In our study, 5 cases changed DM type while undergoing medical treatment: 4 from T2DM to T1DM and 1 from T1DM to T2DM, showing that characteristics of T1DM coexist with those of T2DM. These facts make it hard to classify DM type. In the 4 cases that changed from T2DM to T1DM, their initial C-peptide levels were 1.3, 2.3, 2.7, and 3.93 ng/mL. Three of these patients had clinical symptoms of diabetes, 1 presented with obesity, and 1 had a family history of DM. There was uncertainty about T2DM classification in these patients, and they were classified as T1DM because serologic markers can be confusing. However, they constantly needed insulin treatment and, later, their average C-peptide levels gradually decreased to 0.66, 1.1, 0.37, and 3.0 ng/mL, respectively. As a result, their final classification was changed to T1DM. In 1 case of change from T1DM to T2DM, the patient's initial C-peptide level was 1.5 ng/mL, and the patient had clinical symptoms of diabetes and was obese, but was negative for DKA and family history of DM. This patient was initially classified as having T1DM based on the clinical symptoms, but final classification was changed to T2DM because the subsequent C-peptide level was 3.5 ng/mL. Thus the additional measurement of C-peptide level is important to include because there is an expected proportion of T2DM in accordance with C-peptide level.

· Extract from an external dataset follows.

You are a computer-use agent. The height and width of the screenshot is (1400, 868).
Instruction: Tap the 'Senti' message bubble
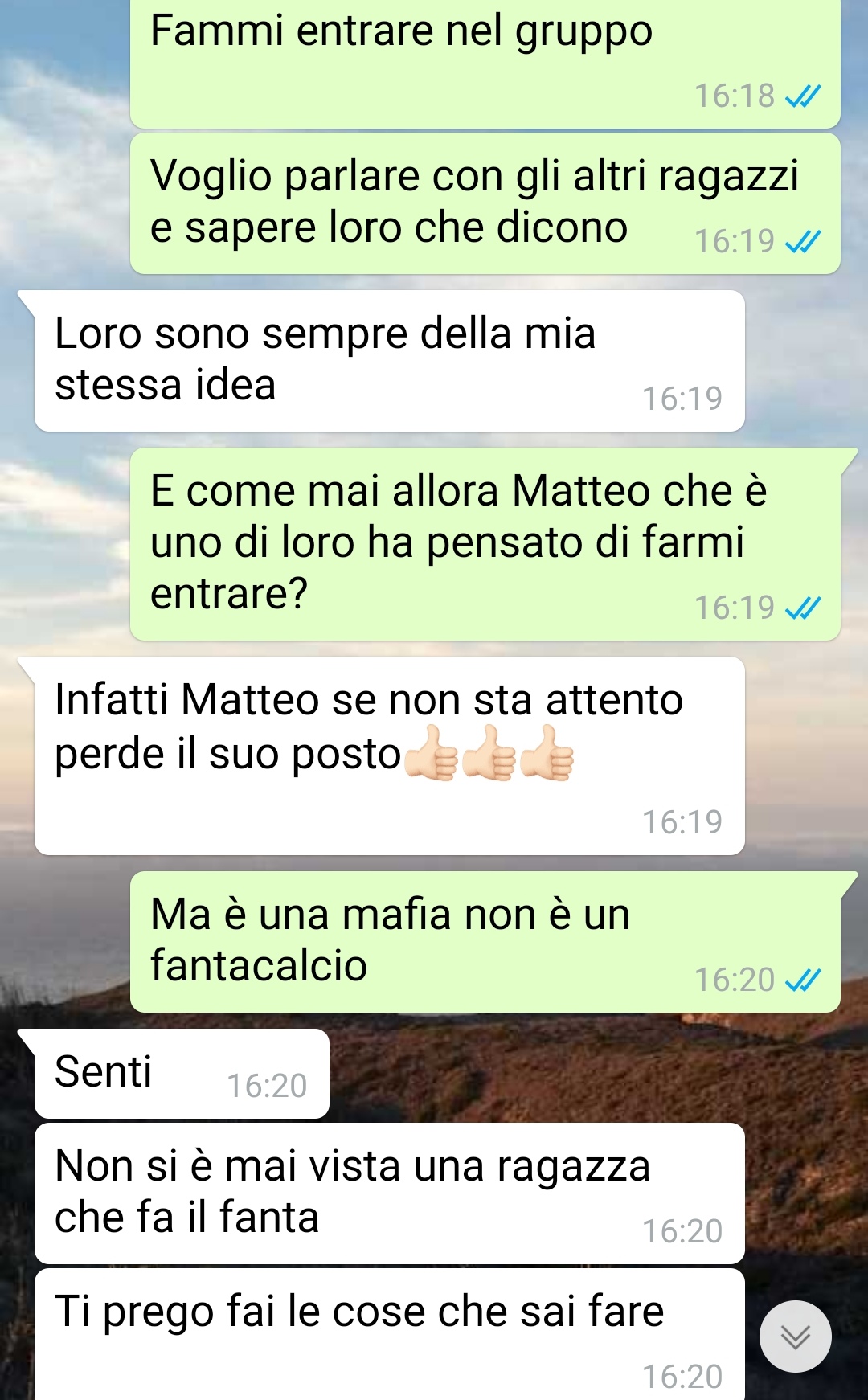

There are some limitations to this study. First, it is a retrospective study based on medical records, which can cause errors. Second, this study is a multicenter study with different clinicians. Third, factors that can affect C-peptide levels, such as infection, are unknown24). Fourth, the number of participants is low. The Swedish study included 2,734 patients. It is difficult to conclude that the differences in this study were caused only by different characteristics of the ethnic groups; thus, further joint research and epidemiologic studies with large number of patients in Korea is required. Fifth, this study is undertook for 11 years, which is relatively long period than 4 years of Swedish study. Long research period could affect on consistency of cases.
In conclusion, it is not easy to determine the DM type in initially diagnosed diabetes patients for several reasons: atypical clinical symptoms of each DM type, autoimmune features found in T2DM, aspecific HLA type, and the increasing trend of child obesity. But serum C-peptide level measured at initial diabetes diagnosis is significantly useful for classifying DM type and choosing the appropriate treatment method.
Notes
No potential conflict of interest relevant to this article was reported.